Maryland officials are discovering what President Clinton and Congress are about to learn: that it is a tortuous task to develop a comprehensive health care plan that is both affordable and free of political controversy.
The state's health care reform effort, though modest in comparison with Mr. Clinton's, became law earlier this year and is nearing completion of its first phase: the development of a minimum package of health benefits that insurers must offer small companies beginning next summer.
The law was designed to make insurance more affordable for small businesses, where many of Maryland's more than 600,000 uninsured hold jobs. But the task force charged with developing the plan is finding that the cost of the benefits it would like to offer is too high.
That means that before it recommends a final plan to the state's new Health Care Access and Cost Commission by next week's deadline, the task force will have to trim back its proposal.
Apart from the cost issues, one proposed benefit -- insurance cover age for abortions -- has become the most troubling, igniting anew the fight between abortion opponents and those who support abortion rights for women.
The controversy over that provision is threatening to overshadow the many other difficult decisions the task force has made -- or is about to make -- that will affect hospitalization, psychiatric services, home health care, laboratory work, prescription drugs and other insurance benefits that thousands of Maryland workers may soon depend on.
Last Saturday, the Standard Benefits Task Force preliminarily approved a long list of benefits, including a 7-2 vote in favor of covering "all medically necessary abortions." Medical necessity would be determined solely by the patient and her health care provider.

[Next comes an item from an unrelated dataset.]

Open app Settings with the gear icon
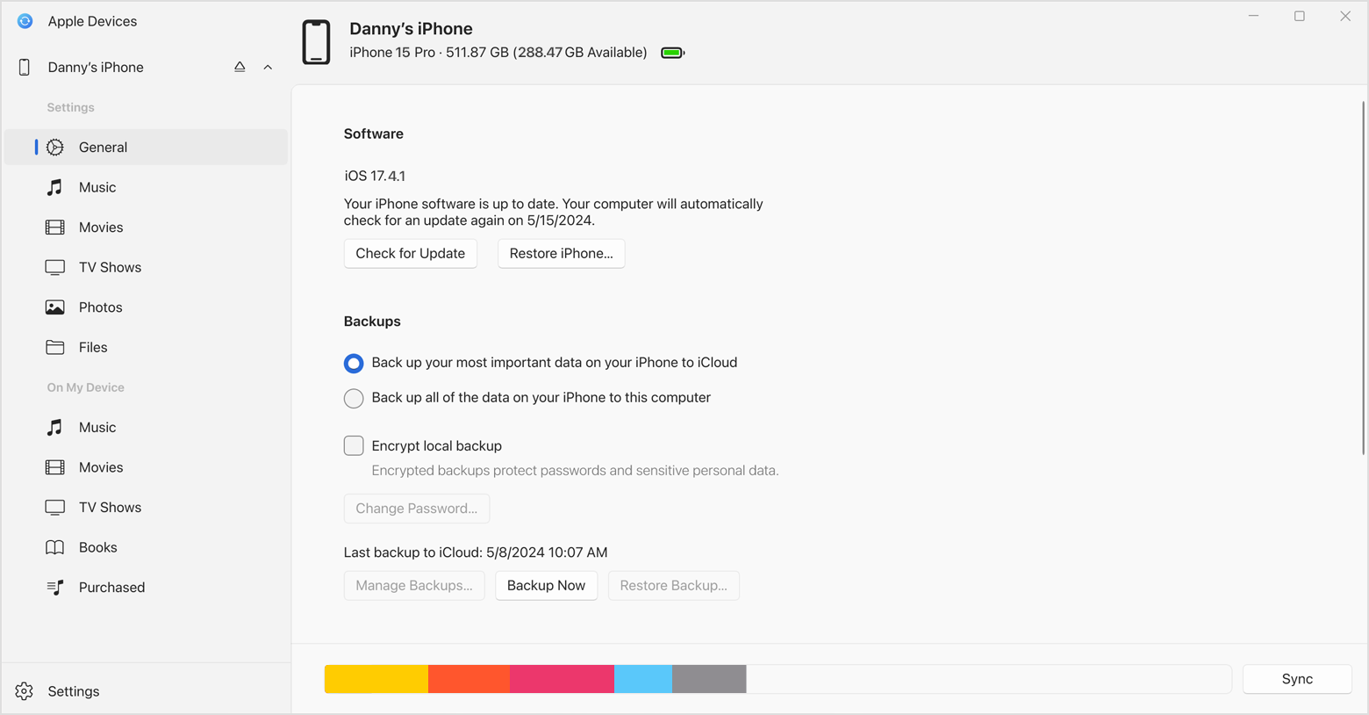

But at a public hearing tonight, groups opposed to abortions intend to ask the task force to repeal that provision. Others will argue that companies should be given the option of purchasing abortion coverage only as an add-on, or "rider," to the standard insurance policy.
"The Catholic community doesn't think abortion coverage should considered as health care," said J. Kevin Appleby, associate director of social concerns for the Maryland Catholic Conference. "We shouldn't force employers who are opposed to abortion to make a choice of either buying into this package or not covering their employees. Also, employees who object to this on moral grounds shouldn't be subjected to this."
Bebe Verdery, director of public affairs for Planned Parenthood of Maryland, said her organization strongly opposes any effort to exclude abortion coverage from the basic health care package. Most insurance policies cover the costs of abortions, she said.
"For them to allow it to be put in as a rider . . . allows employers to determine if the women in their firms should get abortions," she said. "We haven't wanted legislators or politicians to make this decision, and we don't want employers to make this decision either."
Another option is to change the wording that describes the benefit, possibly modeling it after the Clinton plan, which covers abortions but never mentions the word. The president's plan merely refers to "family planning services and services for pregnant women," although administration officials have orally assured abortion rights groups that abortions would be covered.
The Standard Benefits Task Force is expected to make its final decisions this week and report its recommendations to the full seven-member health care commission by Nov. 4. Ultimately, the commission must approve the final ingredients of the standard benefits package, and insurers must begin offering the new policies July 1 to all Maryland companies that employ between two and 50 workers.
A major goal of the Maryland plan is to provide coverage for small companies that now cannot afford insurance for their workers. The new law, however, says the value of the basic policies that must be offered cannot exceed 12 percent of wages.
Based on projected 1994 wages, the task force has concluded that the value of benefits in the policies cannot add up to more than $3,519. But because health insurance premiums are expected to rise faster than wages in coming years, the task force set a goal of keeping the value of the policies below $3,034.